Needing Cultural Diversity in the Media
By Kristin Micheletti, Account Executive, Spring 2019
Growing up in a small, mountain town in California meant learning to appreciate the environment while having endless adventures at my fingertips. My world was diverse in nature, but limited in diversity of people. What I understood of the world and its many cultures came through my increasingly media-saturated life. My content but partial bubble was bursted on my first trip to Peru, and it opened a complicated yet intriguing Pandora’s box.
When I first travelled to Peru, I found myself with very restricted perceptions of what or who I might encounter. My expectations were built solely upon a narrow bedrock of history textbook facts. Unlike some European cultures I had been exposed to through the media, I knew little about modern Peru.
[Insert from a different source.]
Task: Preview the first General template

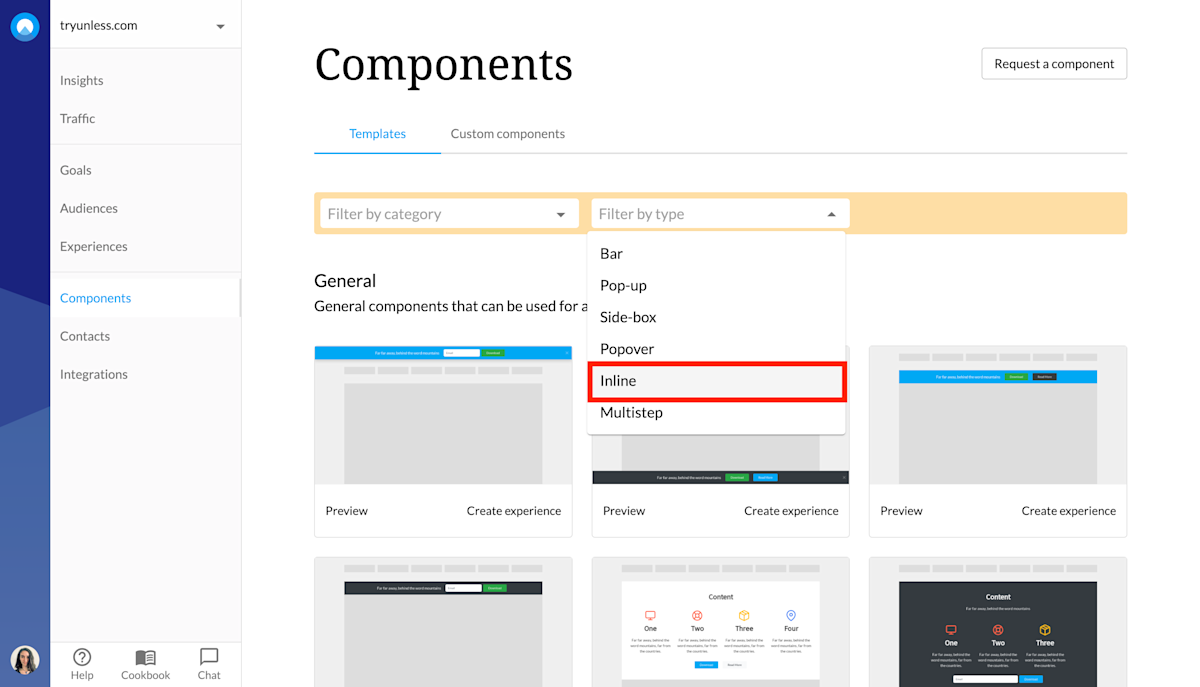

Traveling around the capital, Lima, I found that a media representation of culture existed, and was in fact thriving, but it was a one-sided dialogue. Billboards flooded the freeways with smiling faces of celebrities selling the next American product. I was on a different continent, yet I was being told to go eat at McDonalds. Similarly, the advertising used models that represented the desired American stereotype of beauty. Peruvians were being a sold a picture of American culture that was like my perception of Peru: narrowing.
In contrast, I have never seen a Peruvian commercial telling me where to eat or what to purchase. The problem of this media underrepresentation is a sharing of culture that flows in one direction- north to south. This allows stereotypes, based on facts and ignorance alike, to flourish. Peruvians are told a single American story whose narrative preaches the ideals of consumer culture. Similarly, a majority of Americans know little more than the Incan history of Peru. All types of media have the potential for different cultures to join in a positive aspect of globalization. Media platforms should be used as an opportunity to learn, but with a careful awareness of what message is being delivered.
As frequent consumers of media, we have the power to choose what we intake and how we interpret these messages. This global age of media offers a chance to embrace other cultures, especially when traveling somewhere might be physically impossible. Inclusive and equal marketing and media representation offers the opportunity to understand other cultures, which ultimately creates the chance for the development of empathy across national boundaries.